Problem set -
#1 Reproduce the passage of the Myanon README from "mysqldump mydb |" up to and including "same anonymized value.".
#2 According to the Myanon README, why are foreign key relationships preserved automatically when a dump is anonymized? Answer in one to three sentences.
#3 Go on with the Myanon README from the point where it ends.

SkillAgentSearch skills...

Myanon

A mysqldump anonymizer

Install / Use

/learn @ppomes/Myanon

README

Myanon

Fast MySQL dump anonymizer.

  • Deterministic hashing: built-in HMAC-SHA256 rules always produce the same output for the same input -- foreign key relationships are preserved automatically
  • Fast: processes dumps as a stream with zero intermediate storage
  • JSON-aware: built-in parser for anonymizing fields inside JSON columns
  • Extensible: optional Python support for custom anonymization logic (e.g. Faker)

Quick demo

Config (myanon.conf):

secret = 'my_secret_key'

tables = {
  `users` = {
    `name`  = texthash 8
    `email` = emailhash 'example.com' 20
    `phone` = fixed null
  }
}

Run:

mysqldump mydb | myanon -f myanon.conf > anonymized.sql

Before (original dump):

INSERT INTO `users` VALUES (1,'Alice Martin','alice.martin@corp.com','555-867-5309');
INSERT INTO `users` VALUES (2,'Bob Johnson','bob.johnson@corp.com','555-123-4567');

After (anonymized dump):

INSERT INTO `users` VALUES (1,'kducynmt','brtqbnlokywxzafpghej@example.com',NULL);
INSERT INTO `users` VALUES (2,'wpxldjca','tsmgkrebvufdxihonalq@example.com',NULL);

Referential integrity is preserved: if bob.johnson@corp.com appears in another table with the same emailhash rule, it produces the same anonymized value.

Features

| Rule | Description | |------|-------------| | texthash N | Hash text value to N hex chars (up to 32) | | inthash N | Hash integer value to N digits (up to 32) | | emailhash 'domain' N | Hash email, N chars total, with given domain | | fixed 'value' | Replace with a constant (supports quoted/unquoted modifiers) | | fixed null | Replace with NULL | | key | Mark a column as the key for appendkey/prependkey references | | appendkey 'prefix' / prependkey 'suffix' | Deterministic value tied to the row's key column | | appendindex 'prefix' / prependindex 'suffix' | Value tied to the row's position (1-based) | | substring N | Truncate the field value to the first N characters | | json { path 'x.y' = ... } | Anonymize specific paths inside JSON columns (supports nested objects and arrays with []) | | truncate | Drop all data from a table (removes INSERT/UPDATE statements) | | pydef 'func' or pydef 'func' 'params' | Call a custom Python function, with optional parameters | | separated by ',' | Modifier: apply the rule to each value in a delimited field | | regex table names | Match multiple tables with a single rule (e.g. regex `(prod\|test)users`) |

Installation

Package (Ubuntu)

Raw data -
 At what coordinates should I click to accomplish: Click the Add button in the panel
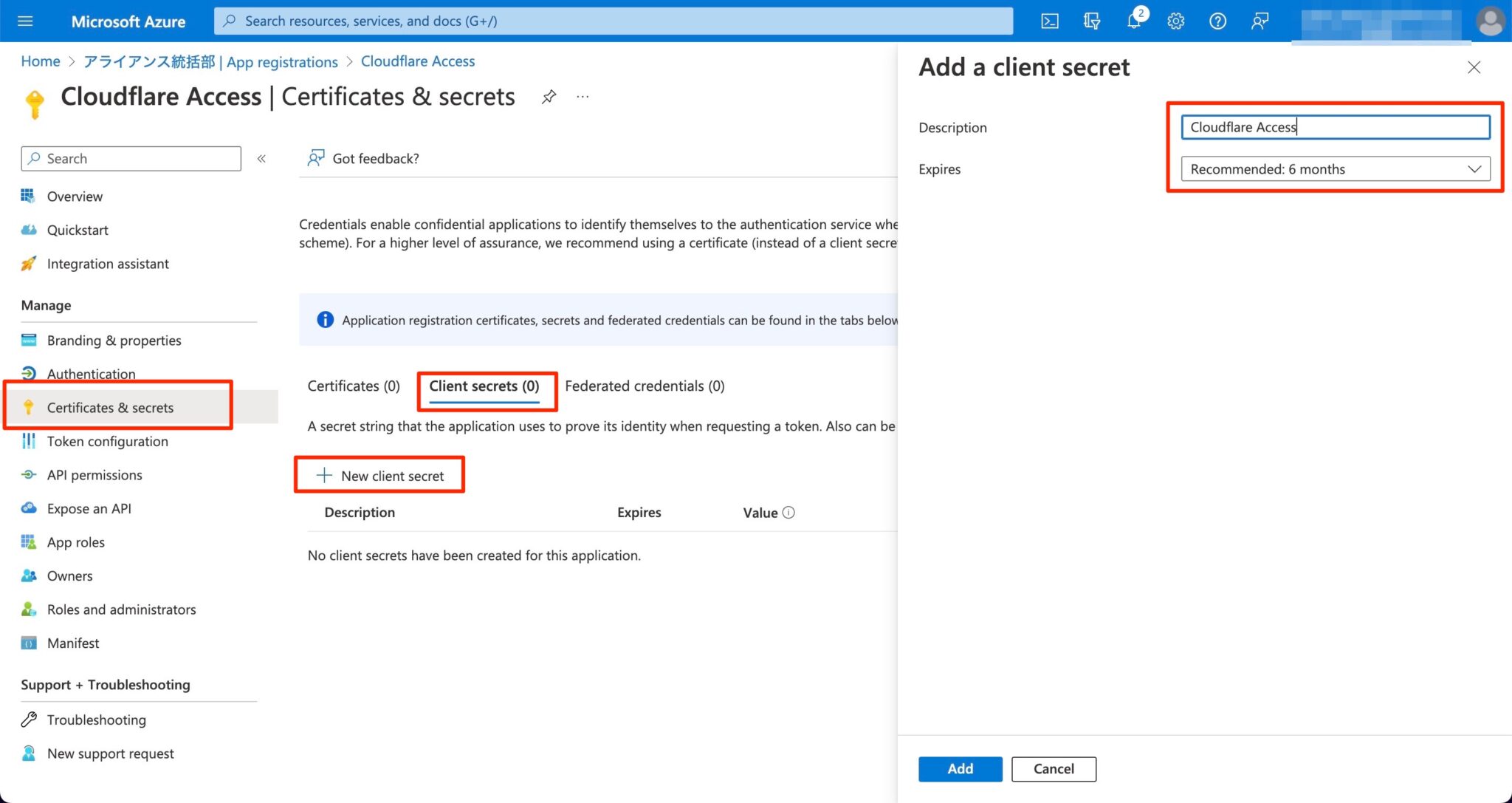(x=959, y=768)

Outputs in order -
#1
mysqldump mydb | myanon -f myanon.conf > anonymized.sql

Before (original dump):

INSERT INTO `users` VALUES (1,'Alice Martin','alice.martin@corp.com','555-867-5309');
INSERT INTO `users` VALUES (2,'Bob Johnson','bob.johnson@corp.com','555-123-4567');

After (anonymized dump):

INSERT INTO `users` VALUES (1,'kducynmt','brtqbnlokywxzafpghej@example.com',NULL);
INSERT INTO `users` VALUES (2,'wpxldjca','tsmgkrebvufdxihonalq@example.com',NULL);

Referential integrity is preserved: if bob.johnson@corp.com appears in another table with the same emailhash rule, it produces the same anonymized value.

#2 The built-in HMAC-SHA256 rules are deterministic, so the same input always produces the same output. If bob.johnson@corp.com appears in another table under the same emailhash rule, it gets the same anonymized value there too.

#3
A PPA is available at: https://launchpad.net/~pierrepomes/+archive/ubuntu/myanon

Docker

docker build --tag myanon .
docker run -it --rm -v ${PWD}:/app myanon sh -c '/bin/myanon -f /app/myanon.conf < /app/dump.sql > /app/dump-anon.sql'

See Docker details below for Apple Silicon notes and more.

Building from source (C)

Requirements: autoconf, automake, make, a C compiler (gcc or clang), flex, bison. Optional: python3-dev, libssl-dev (for --with-openssl).

./autogen.sh
./configure                     # Minimal build (includes JSON support)
./configure --with-python       # With optional Python support
./configure --with-openssl      # Use OpenSSL for hardware-accelerated HMAC-SHA256
make
make install

See full build instructions below for per-distro packages and more options.

Configuration

A self-documented sample config is provided in main/myanon-sample.conf.

Global directives:

  • secret -- the HMAC secret (up to 64 chars)
  • stats -- report anonymization statistics as SQL comments at the end of the dump (yes/no)
  • pypath / pyscript -- path and module name for Python custom functions

Tables block: list tables and columns with their anonymization rules. Table names can be literal or regex-matched. Table and column names must be back-quoted (e.g. `users`), matching the format used by mysqldump output.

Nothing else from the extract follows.